These past few days have been a crazy learning curve but one I expected and have enjoyed trying to figure out as the problems arose(and there were a few). Alls I can say are the welds look MUCH better than the first day! LOL I can't break the weld joints either, alls I get is bent pipe. So that is a good sign I guess??

I'm using the flux cored wire right now. After using the MIG set-up at the weld shop last week, I can see how much smoother MIG is. But, I'm having fun with the FCAW and will attempt my first job on my exhaust system on my truck. It's got some ugly pinches from the muffler on back. Going to buy some manderal bent tubing and a hard days work. Can't wait.

I also put together some old pipe I had it laying around the yard (Chi) and have been practicing on that. I cut it up into pieces and put it back together. Put together some curves too to practice for the chairs in the near future.

The thing I'm having trouble with is tack/spot(?) welding. When I attempt it, the weld is fine, but there is a gap directly on the other side. I'm going to do some homework on that situation. I'm guessing I'm tacking too much thus warping or movement occurs.

RM



Parent - - By ssbn727 (*****) Date 07-30-2003 02:22
Horale Caballero!

So you're really getting into it!!!
The "thing "you're having a problem with could be two "things".

Before I explain the two things, I have to ask you a question:
Are you spacing the members of the joint with pieces of the same diameter wire you're using to weld? Or are you "butting" the two members together? The reason why I ask is because, if you're butting them together, you have to spend more time on the tack weld in order to get enough penetration.
If you're spacing the joint the way I just mentioned, then you'll get a decent amount of penetration, and actually be able to close the amount of separation at the opposite side of your first tack by depositing your next tack weld 90 degrees from your first tack, then 180 degrees from your second tack, and finally 180 degrees from your first tack!!! ( if this is a critical joint then I recommend a gas purge for the inside (root)of the weld so that it does'nt get contaminated.
so getting back to those two "Things":

One is that you are welding too slow of a tack which would cause excess separation at the opposite side of the tack weld.

Two is that you're welding the correct size tack, and you're still getting separation at the opposite side of the tack weld, where the joint is'nt tacked yet.

Regardless of the two choices, it's normal to have separation at the opposite side of the tack weld because, both members surfaces that make up the joint are being pulled closer together at the location of the tack weld as it cools, and at the opposite side of the joint where it's not tacked, the two members separate from each other. The slower you weld the tack, the more heat input to the joint. This will separate the opposite side of your first tack even more. Pipe clamps help minimize and sometimes even eliminate this!!!

The key to any tube/pipe joint is fit-up!!! If you're off in your fit-up in any way, then it wo'nt matter about how much or how less the heat input you're putting into the joint because, your end result will be distortion, and a noticeable "Kink or Pinch" at the joint!!!

One way to tell if you're spending too much time on your first tack is by looking at the amount of discoloration (Heat Affected Zone) around the tack weld.

#### [Raw data]
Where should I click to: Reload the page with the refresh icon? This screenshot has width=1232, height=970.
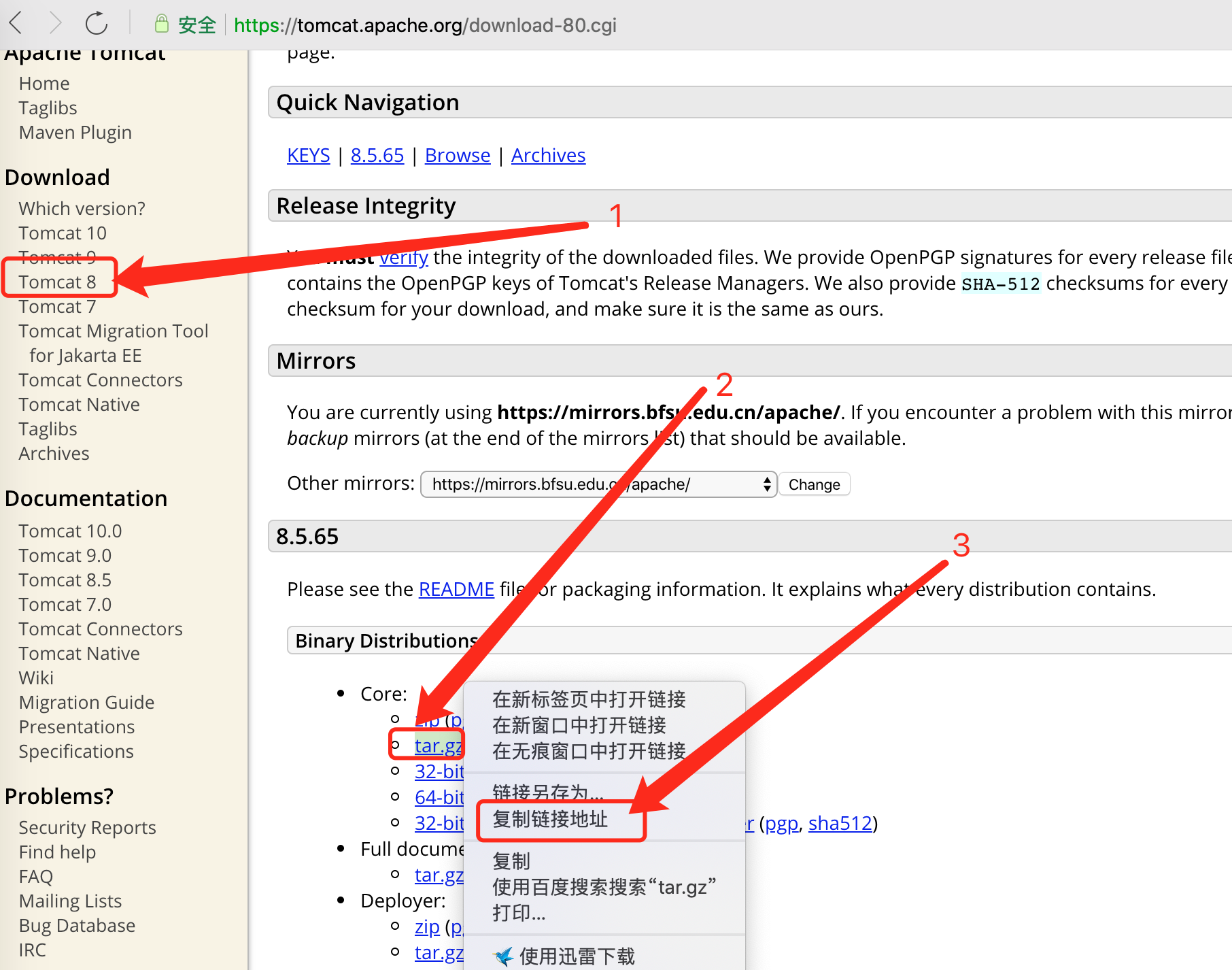[x=97, y=22]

#### [What is asked]
Decide whether each statement agrees with the welding thread, answering yes or no and quoting the words of the thread that settle it. 1. The first writer is currently welding with flux cored wire. 2. The reply calls separation at the opposite side of a tack weld unusual. 3. The reply says pipe clamps can reduce this separation. The lines are separate material with no connection to the welding thread.

#### [Solution]
1. Yes: "I'm using the flux cored wire right now."
2. No: "it's normal to have separation at the opposite side of the tack weld"
3. Yes: "Pipe clamps help minimize and sometimes even eliminate this!!!"